Ashton in far north to reach EU policy on Arctic

EU foreign policy chief Catherine Ashton visited a Norwegian archipelago near the North Pole on Thursday to lay the groundwork for a common EU policy on the resource-rich Arctic.

Ashton in far north to reach EU policy on Arctic
Catherine Ashton with Norway's foreign minster, Jonas Gahr Støre, in Ny-Ålesund (Photo: Berit Roald/Scanpix)

The polar region has seen ice shields retreat because of global climate change, which is ironically promising to open the remote area up to oil and gas exploration as well as shipping.

"The Union has begun to think about its policies towards the Arctic," Ashton said after arriving at the Svalbard islands late on Wednesday.

"We have some discussions already but I wanted to see for myself, and there is nothing better than going somewhere as extraordinary as Svalbard."

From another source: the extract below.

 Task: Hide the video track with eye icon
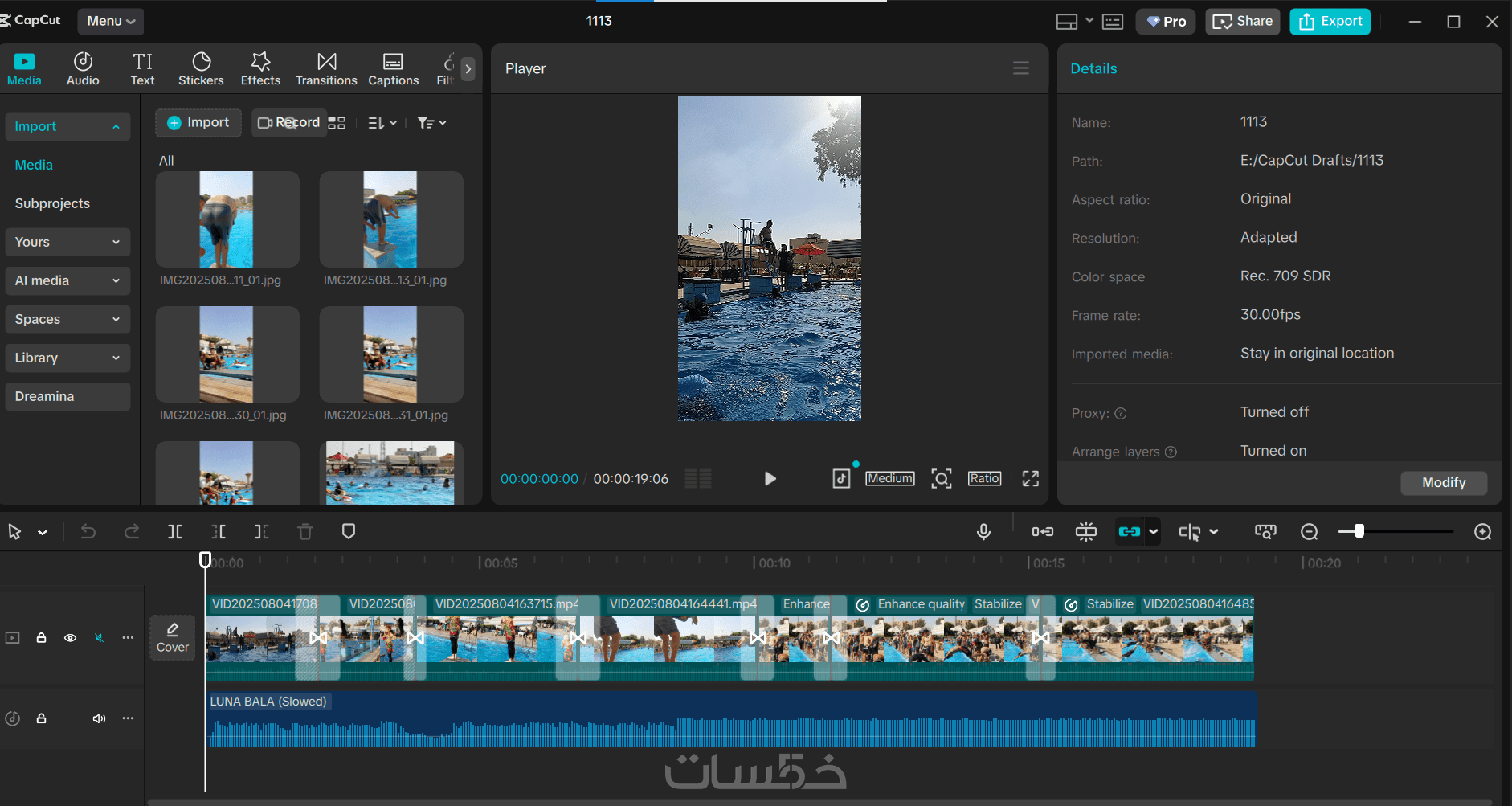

Travelling around the islands, which cover an area twice the size of Belgium, about 1,000 kilometres from the pole, Ashton visited a glacier and spoke with international researchers in a remote village.

The EU top diplomat said she was eager for the 27-member bloc to receive permanent observer status on the Arctic Council, an eight-country forum.

"We want to become an observer… not just because some of our member states are so connected to it, but because all of the European Union has something to offer, when you think about some of the environmental issues," she said during an earlier stop in Kiruna in the far north of Sweden.

To allow the EU as an observer, all the eight members of the council must agree, but according to Norwegian media, two members, Canada and Russia, are reluctant to go along with the move.

The other members are Denmark (with Greenland), Finland, Iceland, Norway, Sweden and the United States.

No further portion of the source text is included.